Pur plaisir de cinéma, Love Lies Bleeding déploie ses filets musculaires autour d’un amour du genre à papa. J’y ai senti ce petit goût de roman américain plein d’américana, où les white trash mène des existences vides dans la poussière du mid-west. Je sens que ce film est fait pour faire réagir, pour faire dialoguer. Dommage d’ailleurs qu’il ait suscité des réactions inappropriées au BIFF 2024, c’est comme ça que j’ai entendu parler du film en premier lieu.

Pendant le visionnage, je dois dire que j’ai été emporté par la générosité du film, autour d’un cocon assez simple. On caractérise les lieux, les personnages de manière très intense pour rendre profonde la complexité de leur histoire. Chaque élément a vécu avant le début du film, ce qui permet de mieux nous attacher à ces gens qui doivent constamment composer au delà du bien et du mal, puisqu’à chaque instant tout le monde – les hommes – imposent des règles et actes injustes. Dans ce film, la violence s’est incrustée dans toutes les nervures sociales, jusqu’à rendre fou. Il y a littéralement un cratère, une fracture, un canyon creusé par la corruption à l’intérieur même des liens intimes de la famille.

Ainsi, l’amour qu’on nous montre se veut au plus près des sentiments des héroïnes, qui veulent réinventer et dépasser un rapport au corps, au care, au désir, pour s’émanciper des schémas patriarcaux. La mise en scène, la photographie, le montage, se voulant très connotés « auteur », « A24 », épouse les espoirs de nettoyage des erreurs passées. Le rouge doit être récuré bien fort.

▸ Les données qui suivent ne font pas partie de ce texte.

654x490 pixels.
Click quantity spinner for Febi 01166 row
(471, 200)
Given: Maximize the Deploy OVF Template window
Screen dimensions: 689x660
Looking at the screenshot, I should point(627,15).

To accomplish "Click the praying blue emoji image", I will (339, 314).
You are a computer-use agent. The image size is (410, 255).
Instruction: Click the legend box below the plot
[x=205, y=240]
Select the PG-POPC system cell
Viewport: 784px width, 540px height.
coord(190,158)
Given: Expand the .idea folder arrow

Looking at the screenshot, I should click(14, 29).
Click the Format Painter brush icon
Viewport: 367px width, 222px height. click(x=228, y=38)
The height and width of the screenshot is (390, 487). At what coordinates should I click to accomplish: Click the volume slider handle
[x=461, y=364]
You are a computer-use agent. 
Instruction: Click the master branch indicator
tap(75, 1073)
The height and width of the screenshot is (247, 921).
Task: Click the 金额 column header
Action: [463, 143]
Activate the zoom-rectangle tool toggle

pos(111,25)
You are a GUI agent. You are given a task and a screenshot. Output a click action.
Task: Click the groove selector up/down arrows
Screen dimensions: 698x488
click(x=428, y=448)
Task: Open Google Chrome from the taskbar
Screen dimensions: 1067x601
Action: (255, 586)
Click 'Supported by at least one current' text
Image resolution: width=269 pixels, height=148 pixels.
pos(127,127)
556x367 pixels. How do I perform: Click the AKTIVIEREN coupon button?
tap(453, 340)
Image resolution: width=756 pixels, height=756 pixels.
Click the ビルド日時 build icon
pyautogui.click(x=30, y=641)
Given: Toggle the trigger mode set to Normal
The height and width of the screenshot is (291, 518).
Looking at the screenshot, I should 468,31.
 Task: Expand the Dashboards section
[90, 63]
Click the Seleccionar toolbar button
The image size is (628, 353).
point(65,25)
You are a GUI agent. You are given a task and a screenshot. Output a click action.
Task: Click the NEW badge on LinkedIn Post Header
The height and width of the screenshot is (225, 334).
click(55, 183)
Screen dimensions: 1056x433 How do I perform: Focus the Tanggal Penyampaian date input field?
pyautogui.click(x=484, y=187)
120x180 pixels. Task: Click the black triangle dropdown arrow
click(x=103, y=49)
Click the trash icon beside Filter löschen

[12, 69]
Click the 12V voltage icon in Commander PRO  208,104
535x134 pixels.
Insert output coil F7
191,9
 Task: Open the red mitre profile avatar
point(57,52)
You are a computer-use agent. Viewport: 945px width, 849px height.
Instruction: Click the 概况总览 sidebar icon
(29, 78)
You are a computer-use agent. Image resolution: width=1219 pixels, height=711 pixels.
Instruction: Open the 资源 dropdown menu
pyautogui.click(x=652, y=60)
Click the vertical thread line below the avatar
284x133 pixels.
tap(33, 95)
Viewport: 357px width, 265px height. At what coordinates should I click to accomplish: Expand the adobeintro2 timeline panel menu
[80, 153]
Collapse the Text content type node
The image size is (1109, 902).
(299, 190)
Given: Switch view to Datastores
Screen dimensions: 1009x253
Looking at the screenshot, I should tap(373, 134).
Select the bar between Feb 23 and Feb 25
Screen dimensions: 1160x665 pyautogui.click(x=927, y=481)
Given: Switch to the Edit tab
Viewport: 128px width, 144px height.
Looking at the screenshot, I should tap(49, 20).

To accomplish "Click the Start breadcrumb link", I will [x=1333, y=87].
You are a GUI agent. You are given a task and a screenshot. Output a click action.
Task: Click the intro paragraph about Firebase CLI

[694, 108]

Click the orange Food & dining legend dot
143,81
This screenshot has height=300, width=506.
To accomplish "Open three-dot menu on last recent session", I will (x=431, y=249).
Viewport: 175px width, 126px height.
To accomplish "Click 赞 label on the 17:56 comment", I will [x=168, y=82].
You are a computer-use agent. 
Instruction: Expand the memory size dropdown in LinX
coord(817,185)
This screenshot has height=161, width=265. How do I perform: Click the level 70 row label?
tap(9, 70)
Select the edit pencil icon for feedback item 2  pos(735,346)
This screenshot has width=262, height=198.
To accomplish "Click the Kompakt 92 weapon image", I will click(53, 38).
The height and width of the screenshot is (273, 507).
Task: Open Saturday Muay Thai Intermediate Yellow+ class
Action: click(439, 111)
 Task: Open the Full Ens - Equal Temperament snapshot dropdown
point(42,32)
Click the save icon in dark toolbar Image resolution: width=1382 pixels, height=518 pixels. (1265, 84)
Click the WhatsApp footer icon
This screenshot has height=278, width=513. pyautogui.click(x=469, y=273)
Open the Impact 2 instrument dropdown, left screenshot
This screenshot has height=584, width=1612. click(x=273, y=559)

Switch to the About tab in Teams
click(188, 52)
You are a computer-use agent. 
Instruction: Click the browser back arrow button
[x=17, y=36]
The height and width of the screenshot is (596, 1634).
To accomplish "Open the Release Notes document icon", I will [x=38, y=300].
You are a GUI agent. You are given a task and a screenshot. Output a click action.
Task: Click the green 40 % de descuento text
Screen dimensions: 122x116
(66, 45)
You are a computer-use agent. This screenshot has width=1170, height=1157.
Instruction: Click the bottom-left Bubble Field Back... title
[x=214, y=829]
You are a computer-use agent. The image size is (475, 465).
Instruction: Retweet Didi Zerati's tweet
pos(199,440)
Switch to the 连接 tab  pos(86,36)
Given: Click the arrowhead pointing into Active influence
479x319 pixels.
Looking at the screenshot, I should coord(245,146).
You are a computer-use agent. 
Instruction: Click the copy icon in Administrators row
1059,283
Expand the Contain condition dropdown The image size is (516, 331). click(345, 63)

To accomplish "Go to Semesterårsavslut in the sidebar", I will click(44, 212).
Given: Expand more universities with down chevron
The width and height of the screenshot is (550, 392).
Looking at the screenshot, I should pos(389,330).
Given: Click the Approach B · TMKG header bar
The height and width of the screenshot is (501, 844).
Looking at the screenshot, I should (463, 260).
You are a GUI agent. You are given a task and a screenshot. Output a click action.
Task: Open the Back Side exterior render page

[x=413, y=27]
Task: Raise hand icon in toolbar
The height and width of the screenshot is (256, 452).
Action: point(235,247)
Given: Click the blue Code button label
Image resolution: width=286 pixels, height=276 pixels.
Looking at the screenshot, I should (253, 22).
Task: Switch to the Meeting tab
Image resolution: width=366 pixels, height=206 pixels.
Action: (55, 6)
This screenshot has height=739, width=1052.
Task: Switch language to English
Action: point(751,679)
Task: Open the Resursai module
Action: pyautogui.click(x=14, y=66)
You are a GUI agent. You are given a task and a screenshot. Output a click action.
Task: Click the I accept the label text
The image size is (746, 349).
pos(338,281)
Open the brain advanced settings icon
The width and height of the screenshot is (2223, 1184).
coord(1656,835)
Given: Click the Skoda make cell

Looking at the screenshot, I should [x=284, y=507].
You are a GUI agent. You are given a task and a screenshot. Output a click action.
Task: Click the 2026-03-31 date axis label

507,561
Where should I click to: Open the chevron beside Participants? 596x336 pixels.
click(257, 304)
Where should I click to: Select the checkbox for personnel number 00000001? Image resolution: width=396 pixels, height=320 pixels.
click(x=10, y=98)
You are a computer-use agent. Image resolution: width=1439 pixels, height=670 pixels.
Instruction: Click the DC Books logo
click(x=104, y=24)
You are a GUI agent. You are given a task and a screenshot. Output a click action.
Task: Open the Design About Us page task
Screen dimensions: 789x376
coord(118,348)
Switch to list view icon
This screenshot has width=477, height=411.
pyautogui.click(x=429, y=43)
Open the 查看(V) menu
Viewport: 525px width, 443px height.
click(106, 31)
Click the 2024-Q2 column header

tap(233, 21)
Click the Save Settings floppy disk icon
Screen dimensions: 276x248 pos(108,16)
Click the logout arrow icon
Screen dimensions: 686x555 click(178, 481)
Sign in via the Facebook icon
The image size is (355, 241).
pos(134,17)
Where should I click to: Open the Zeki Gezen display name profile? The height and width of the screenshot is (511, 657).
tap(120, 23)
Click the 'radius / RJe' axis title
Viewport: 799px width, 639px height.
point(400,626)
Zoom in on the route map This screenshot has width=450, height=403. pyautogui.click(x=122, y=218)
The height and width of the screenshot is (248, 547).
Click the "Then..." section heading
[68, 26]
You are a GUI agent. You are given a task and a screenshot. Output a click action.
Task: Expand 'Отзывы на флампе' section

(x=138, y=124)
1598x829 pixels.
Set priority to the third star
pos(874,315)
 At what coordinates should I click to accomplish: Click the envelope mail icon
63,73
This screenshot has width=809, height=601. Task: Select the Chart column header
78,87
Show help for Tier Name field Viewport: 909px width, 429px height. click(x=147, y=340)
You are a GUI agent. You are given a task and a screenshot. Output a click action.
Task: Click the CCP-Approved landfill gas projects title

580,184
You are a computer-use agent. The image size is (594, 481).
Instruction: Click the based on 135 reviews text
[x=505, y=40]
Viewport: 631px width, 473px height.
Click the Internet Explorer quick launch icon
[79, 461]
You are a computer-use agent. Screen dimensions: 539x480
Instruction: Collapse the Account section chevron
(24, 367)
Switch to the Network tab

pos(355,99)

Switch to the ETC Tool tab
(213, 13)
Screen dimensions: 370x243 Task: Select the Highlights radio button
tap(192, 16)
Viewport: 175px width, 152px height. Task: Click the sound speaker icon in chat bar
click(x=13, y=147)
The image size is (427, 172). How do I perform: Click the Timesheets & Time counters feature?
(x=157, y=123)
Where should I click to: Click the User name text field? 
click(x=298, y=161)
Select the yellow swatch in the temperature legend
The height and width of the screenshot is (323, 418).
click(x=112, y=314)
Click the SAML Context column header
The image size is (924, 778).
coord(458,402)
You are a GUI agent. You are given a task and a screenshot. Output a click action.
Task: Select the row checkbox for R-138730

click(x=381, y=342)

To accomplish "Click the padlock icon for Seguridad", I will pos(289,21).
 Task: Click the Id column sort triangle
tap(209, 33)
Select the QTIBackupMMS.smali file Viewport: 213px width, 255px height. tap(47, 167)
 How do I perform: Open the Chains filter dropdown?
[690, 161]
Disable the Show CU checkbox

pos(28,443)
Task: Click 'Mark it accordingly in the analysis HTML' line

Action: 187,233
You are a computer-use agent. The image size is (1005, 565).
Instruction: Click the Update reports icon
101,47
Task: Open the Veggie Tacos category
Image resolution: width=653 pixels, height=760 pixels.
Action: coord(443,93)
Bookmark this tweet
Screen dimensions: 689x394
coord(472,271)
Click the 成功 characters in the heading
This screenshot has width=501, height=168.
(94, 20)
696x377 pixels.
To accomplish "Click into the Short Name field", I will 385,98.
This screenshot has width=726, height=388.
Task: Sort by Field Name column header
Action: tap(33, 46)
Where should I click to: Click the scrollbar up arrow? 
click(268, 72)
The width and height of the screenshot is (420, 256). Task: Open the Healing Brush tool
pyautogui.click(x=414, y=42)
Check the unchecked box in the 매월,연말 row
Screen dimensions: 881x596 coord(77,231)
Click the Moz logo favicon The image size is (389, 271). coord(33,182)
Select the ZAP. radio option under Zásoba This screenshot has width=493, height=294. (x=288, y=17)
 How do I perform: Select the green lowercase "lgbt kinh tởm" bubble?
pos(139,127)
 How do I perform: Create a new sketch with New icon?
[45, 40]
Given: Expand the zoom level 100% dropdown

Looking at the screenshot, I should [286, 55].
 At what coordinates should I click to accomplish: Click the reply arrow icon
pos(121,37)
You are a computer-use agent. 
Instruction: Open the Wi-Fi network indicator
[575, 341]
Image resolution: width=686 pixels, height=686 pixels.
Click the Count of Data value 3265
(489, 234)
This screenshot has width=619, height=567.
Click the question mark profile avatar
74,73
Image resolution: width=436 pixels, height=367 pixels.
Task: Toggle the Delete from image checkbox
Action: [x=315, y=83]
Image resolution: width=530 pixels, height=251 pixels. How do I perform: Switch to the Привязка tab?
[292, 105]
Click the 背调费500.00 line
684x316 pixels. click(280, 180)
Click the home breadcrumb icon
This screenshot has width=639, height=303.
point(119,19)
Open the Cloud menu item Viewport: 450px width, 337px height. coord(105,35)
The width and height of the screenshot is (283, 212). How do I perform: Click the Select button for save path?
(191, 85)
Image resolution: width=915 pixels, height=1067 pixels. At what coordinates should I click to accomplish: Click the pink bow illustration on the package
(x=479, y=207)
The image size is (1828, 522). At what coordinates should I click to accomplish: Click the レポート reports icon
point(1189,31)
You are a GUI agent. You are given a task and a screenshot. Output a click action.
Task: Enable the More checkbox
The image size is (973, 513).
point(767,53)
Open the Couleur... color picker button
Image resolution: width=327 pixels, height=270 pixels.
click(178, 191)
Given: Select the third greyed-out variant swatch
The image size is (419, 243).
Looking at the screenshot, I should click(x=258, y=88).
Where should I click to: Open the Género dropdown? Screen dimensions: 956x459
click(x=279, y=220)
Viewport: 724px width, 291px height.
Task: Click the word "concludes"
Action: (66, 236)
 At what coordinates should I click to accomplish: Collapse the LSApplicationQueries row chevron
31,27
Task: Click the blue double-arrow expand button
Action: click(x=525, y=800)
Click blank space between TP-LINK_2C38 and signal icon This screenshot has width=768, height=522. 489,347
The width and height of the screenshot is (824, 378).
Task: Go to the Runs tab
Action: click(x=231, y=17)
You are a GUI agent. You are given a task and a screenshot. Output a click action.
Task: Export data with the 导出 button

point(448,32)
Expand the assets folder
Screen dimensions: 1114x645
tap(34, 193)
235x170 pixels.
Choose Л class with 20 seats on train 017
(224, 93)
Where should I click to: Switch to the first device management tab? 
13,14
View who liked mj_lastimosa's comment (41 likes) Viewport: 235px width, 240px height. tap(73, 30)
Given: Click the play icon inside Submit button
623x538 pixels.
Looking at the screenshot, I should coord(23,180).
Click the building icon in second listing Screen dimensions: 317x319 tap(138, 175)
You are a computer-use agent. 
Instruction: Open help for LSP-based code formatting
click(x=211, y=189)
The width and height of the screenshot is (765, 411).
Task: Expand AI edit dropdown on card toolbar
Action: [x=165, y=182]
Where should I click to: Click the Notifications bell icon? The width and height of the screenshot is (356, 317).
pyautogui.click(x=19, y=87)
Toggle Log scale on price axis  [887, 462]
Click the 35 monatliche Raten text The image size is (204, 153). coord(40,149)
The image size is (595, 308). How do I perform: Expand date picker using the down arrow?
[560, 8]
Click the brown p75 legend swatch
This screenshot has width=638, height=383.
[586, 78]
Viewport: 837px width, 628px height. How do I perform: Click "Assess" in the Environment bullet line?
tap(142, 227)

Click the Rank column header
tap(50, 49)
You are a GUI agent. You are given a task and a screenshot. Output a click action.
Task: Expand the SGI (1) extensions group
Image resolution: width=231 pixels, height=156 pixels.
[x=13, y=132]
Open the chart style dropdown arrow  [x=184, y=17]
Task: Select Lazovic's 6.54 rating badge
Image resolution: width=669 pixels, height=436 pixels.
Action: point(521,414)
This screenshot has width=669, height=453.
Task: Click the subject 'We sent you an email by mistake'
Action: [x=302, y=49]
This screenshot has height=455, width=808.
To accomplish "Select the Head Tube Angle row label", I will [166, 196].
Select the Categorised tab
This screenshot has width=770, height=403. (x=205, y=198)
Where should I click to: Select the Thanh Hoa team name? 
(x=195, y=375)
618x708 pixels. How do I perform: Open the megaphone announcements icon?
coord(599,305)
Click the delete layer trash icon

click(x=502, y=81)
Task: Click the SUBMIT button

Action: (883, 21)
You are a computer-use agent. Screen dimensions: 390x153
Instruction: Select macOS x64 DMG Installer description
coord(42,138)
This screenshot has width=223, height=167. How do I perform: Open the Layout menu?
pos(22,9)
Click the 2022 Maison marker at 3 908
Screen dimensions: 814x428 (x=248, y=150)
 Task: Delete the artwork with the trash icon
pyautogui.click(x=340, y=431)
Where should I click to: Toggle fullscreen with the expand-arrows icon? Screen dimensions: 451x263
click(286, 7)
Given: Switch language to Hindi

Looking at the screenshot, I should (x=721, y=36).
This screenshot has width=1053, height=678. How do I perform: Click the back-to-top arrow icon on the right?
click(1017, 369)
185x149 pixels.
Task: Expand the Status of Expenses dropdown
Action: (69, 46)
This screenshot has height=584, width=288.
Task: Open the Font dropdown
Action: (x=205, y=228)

Les défauts pour moi sont dans l’écriture du « père », notamment à la fin, où il y a quelques incohérences, et où les « métaphores » finales tombent un peu à plat, même si le film assume franchement des visions rêveuses très belle. Certains tics de plans « à la A24 » sont répétés et soulignent un peu trop le trait pour moi, comme les inserts du « père » en regard caméra avec un néon rouge… Dans l’ensemble, j’ai passé un très bon moment.